Please give an exact copy of every line from the one holding "The width and height of the screenshot is (577, 255)." through the final line of the records below.

▬▬▬

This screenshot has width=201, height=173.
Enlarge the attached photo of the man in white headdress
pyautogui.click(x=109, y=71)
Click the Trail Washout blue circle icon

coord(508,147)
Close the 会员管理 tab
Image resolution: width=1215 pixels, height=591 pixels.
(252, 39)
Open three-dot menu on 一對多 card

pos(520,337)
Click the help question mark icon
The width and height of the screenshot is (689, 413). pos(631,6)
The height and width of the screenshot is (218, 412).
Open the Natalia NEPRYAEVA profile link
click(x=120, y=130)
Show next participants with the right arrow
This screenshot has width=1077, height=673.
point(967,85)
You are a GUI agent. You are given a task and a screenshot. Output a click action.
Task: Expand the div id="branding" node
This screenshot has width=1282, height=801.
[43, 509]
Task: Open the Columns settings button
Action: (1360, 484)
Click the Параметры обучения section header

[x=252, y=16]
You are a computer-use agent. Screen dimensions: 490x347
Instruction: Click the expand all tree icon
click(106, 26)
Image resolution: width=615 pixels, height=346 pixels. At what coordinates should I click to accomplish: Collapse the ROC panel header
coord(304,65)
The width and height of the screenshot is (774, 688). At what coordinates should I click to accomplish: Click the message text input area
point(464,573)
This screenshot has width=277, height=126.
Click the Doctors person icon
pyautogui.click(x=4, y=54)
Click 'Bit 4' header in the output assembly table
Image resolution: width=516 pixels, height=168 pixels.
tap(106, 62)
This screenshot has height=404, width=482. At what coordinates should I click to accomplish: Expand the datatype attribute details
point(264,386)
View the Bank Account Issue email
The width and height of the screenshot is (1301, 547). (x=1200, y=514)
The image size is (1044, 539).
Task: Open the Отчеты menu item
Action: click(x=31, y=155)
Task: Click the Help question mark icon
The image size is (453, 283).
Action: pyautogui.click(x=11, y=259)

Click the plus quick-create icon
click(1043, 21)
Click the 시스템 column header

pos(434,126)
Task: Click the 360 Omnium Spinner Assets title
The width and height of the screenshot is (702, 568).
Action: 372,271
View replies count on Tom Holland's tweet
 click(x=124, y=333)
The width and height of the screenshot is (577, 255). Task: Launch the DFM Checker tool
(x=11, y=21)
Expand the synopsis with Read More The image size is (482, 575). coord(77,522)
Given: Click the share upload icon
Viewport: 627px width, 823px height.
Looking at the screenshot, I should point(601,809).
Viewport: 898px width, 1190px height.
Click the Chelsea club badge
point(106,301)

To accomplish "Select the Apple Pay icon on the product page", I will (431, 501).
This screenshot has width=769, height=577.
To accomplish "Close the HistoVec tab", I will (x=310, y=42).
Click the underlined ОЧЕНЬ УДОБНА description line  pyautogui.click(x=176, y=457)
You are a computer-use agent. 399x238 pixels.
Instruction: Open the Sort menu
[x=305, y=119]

▬▬▬

# FINISHED TASK
The width and height of the screenshot is (577, 255). Task: Launch the DFM Checker tool
(x=11, y=21)
Expand the synopsis with Read More The image size is (482, 575). coord(77,522)
Given: Click the share upload icon
Viewport: 627px width, 823px height.
Looking at the screenshot, I should point(601,809).
Viewport: 898px width, 1190px height.
Click the Chelsea club badge
point(106,301)

To accomplish "Select the Apple Pay icon on the product page", I will (431, 501).
This screenshot has width=769, height=577.
To accomplish "Close the HistoVec tab", I will (x=310, y=42).
Click the underlined ОЧЕНЬ УДОБНА description line  pyautogui.click(x=176, y=457)
You are a computer-use agent. 399x238 pixels.
Instruction: Open the Sort menu
[x=305, y=119]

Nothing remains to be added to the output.